Zur Simulation von DENMs, also Gefahrenwarnungen, existiert im OpenSCENARIO-Standard noch kein XML-Element. Zur Beschreibung des sendenden Fahrzeugs und der DENM-Inhalte können Entwickelnde jedoch unter anderem die im Standard mitgelieferten frei konfigurierbaren Aktionen (CustomCommandActions) verwenden. Die Informationen zu Aussendungszeitpunkt, Sender und Inhalt ermittelt ein Python-Skript und speichert sie in einer für diesen Zweck erstellten Datenbank.

Vom Verkehrsszenario zur V2X-Nachricht (Abb. 3)

Im zweiten Schritt, der zeitlich unabhängig vom Erstellen der Datenbank ist, generiert eine Simulationsumgebung im Zusammenspiel mit dem V2X-Stack Vanetza die zugehörigen V2X-Nachrichten. Das verwendete Simulationsframework ist das Simulation Environment for ERTMS Verification (SEFEV), das im Regelfall im Hardware-in-the-Loop-Labor im DLR zur Erprobung von Eisenbahn-Leit- und -Sicherungssystemen dient. ERTMS steht dabei für das European Rail Traffic Management System. Die Simulationsumgebung liest zunächst die Wegpunktliste und die DENMs aus der Datenbank ein. Anschließend startet die Simulation des Szenarios.

Hierfür simuliert das Framework das Ego-Fahrzeug auf einer Trajektorie – die Strecke wird quasi abgefahren. Abhängig von der Position des Ego-Fahrzeuges stößt das Simulationsframework die Generierung der CAMs der umliegenden Fahrzeuge an. Das Simulationsframework sendet nun sekündlich pro Non-Ego-Fahrzeug einen Trigger mit Informationen zum sendenden Fahrzeug und zur Position aus. Getriggert wird der Vanetza-V2X-Stack, der daraufhin mit Hilfe der erhaltenen Informationen eine CAM generiert. Das Erzeugen von DENMs läuft analog dazu ab: Ist in der Datenbank die Aussendung einer DENM von einem Non-Ego-Fahrzeug zum aktuellen Zeitpunkt enthalten, triggert das Simulationsframework mit der Information den Vanetza-V2X-Stack, der daraufhin eine DENM erstellt.

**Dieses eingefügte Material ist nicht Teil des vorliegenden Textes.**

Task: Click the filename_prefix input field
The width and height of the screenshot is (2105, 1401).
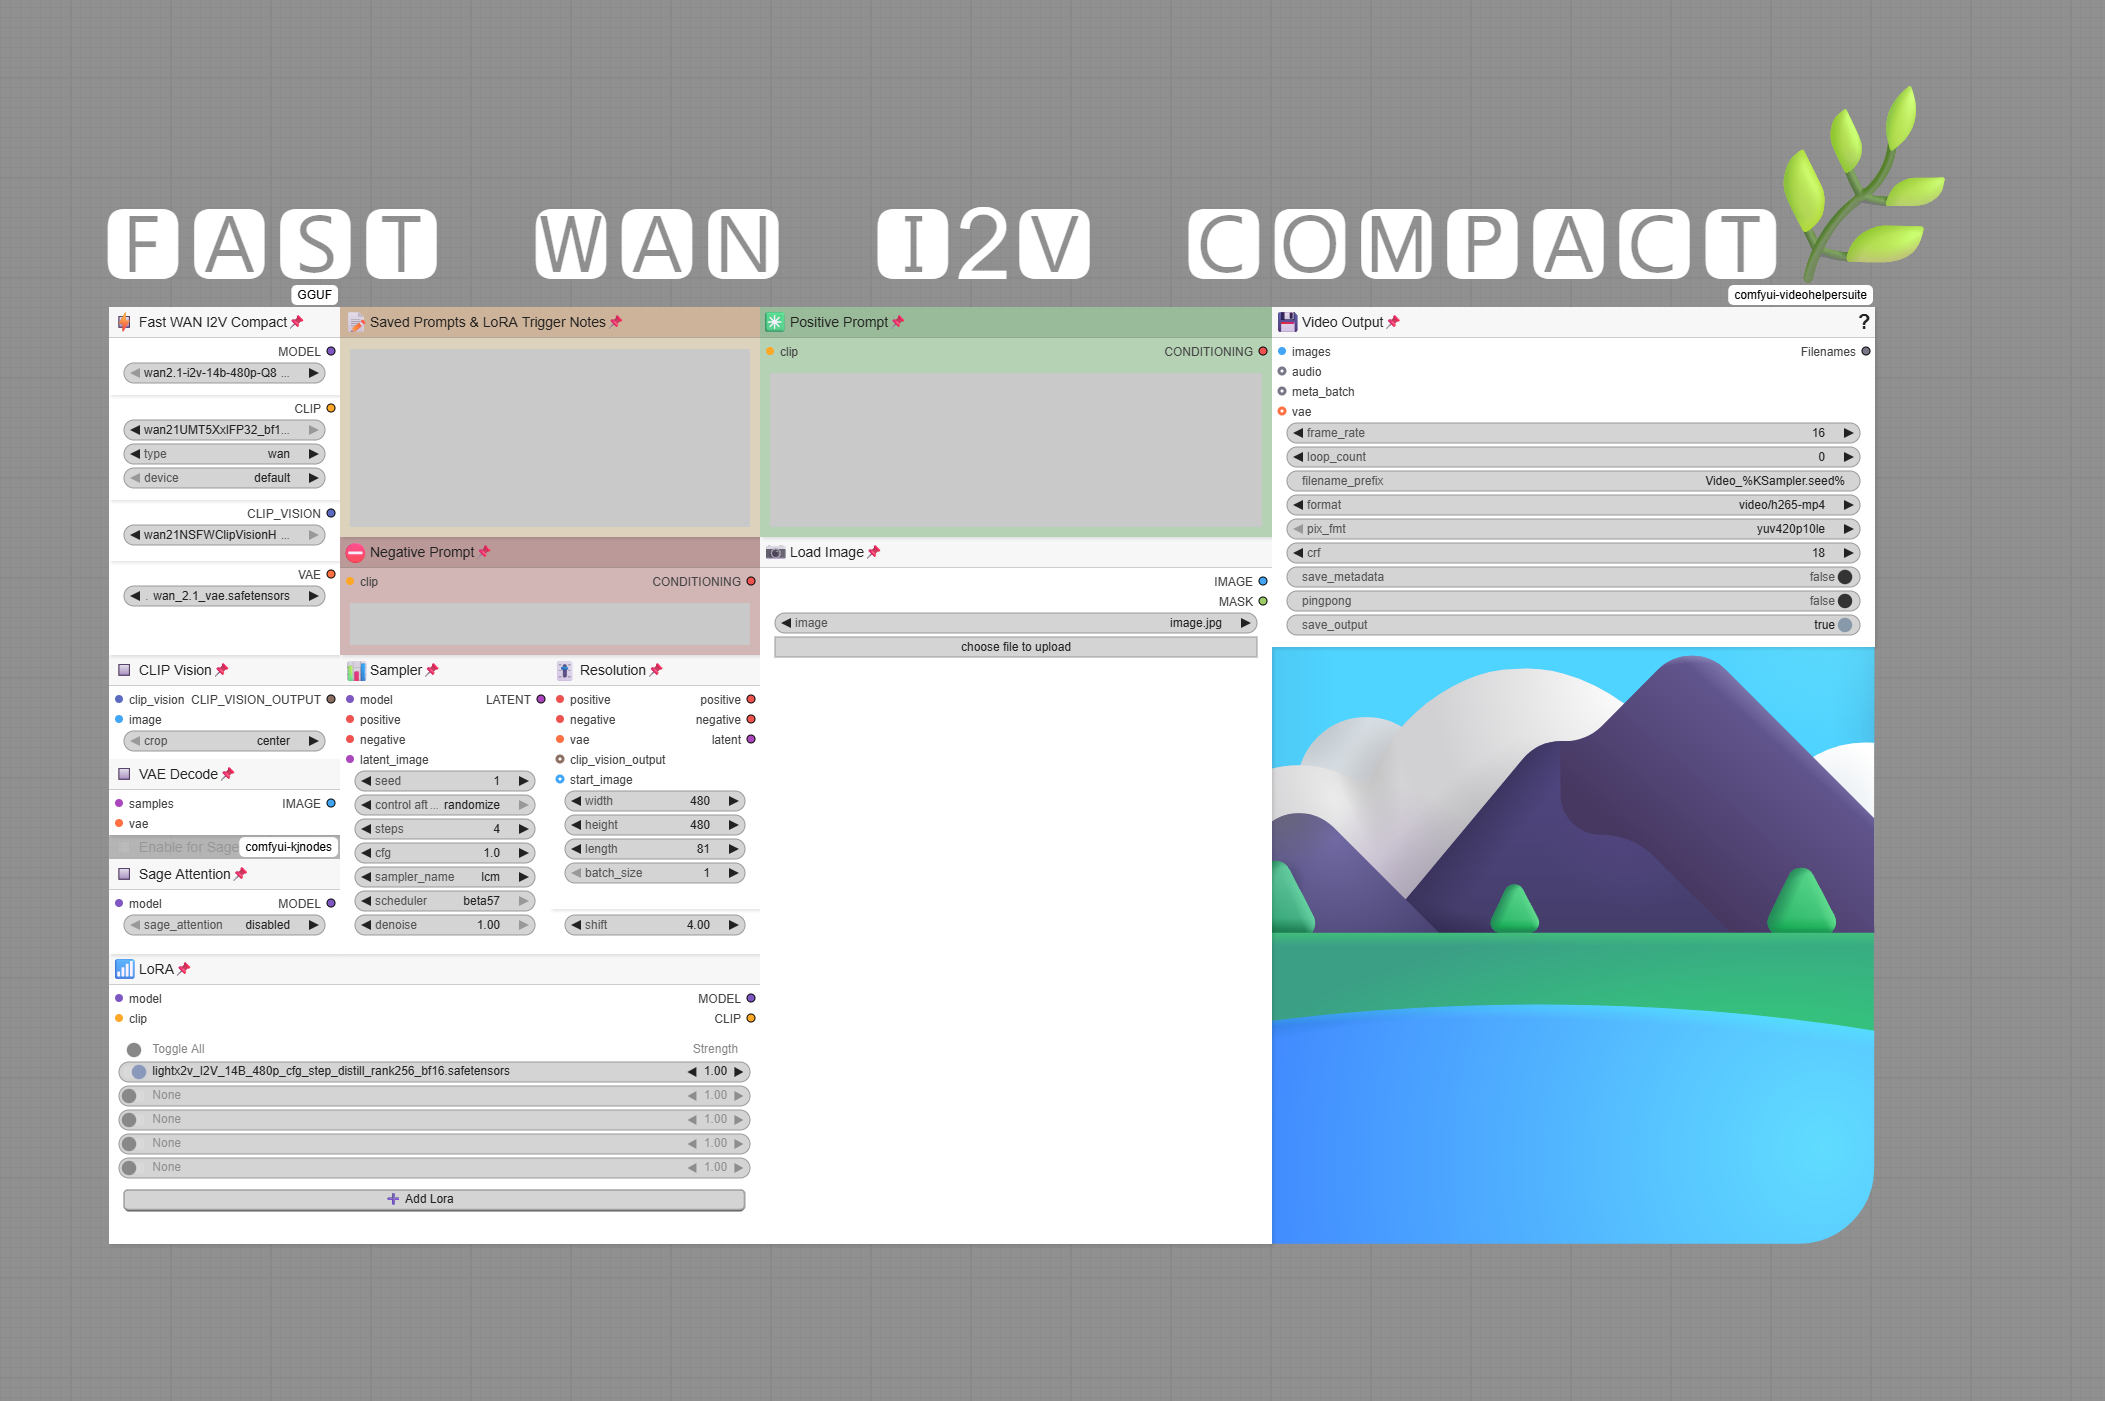Action: [1572, 481]
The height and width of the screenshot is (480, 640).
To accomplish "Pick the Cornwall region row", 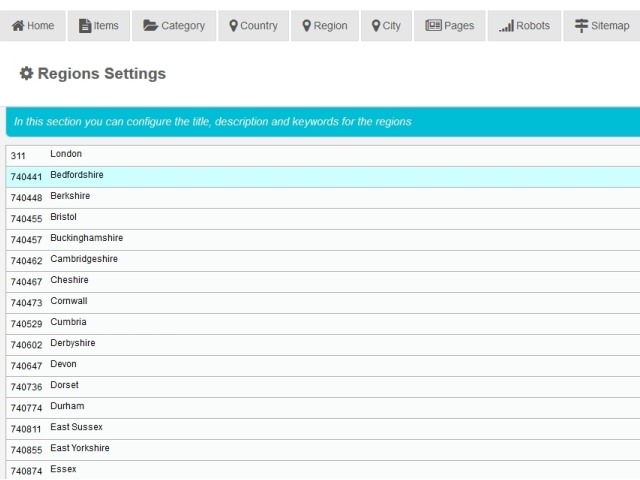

Zur tatsächlichen Aussendung der V2X-Nachrichten über den 802.11p-Funkstandard ist der Vanetza-V2X-Stack in ein On-Board Unit integriert. Die OBU (MK5 von Cohda Wireless) ist bereits mit Antennen und einem GPS-Modul ausgestattet.

Zusammenfassend lässt sich mit dem beschriebenen Ablauf die V2X-Kommunikation mehrerer Fahrzeuge in einem Verkehrsszenario simulieren. Mit einer weiteren OBU eines anderen Herstellers konnte die Korrektheit und Kompatibilität der erstellten Nachrichten durch den Vanetza-V2X-Stack validiert werden.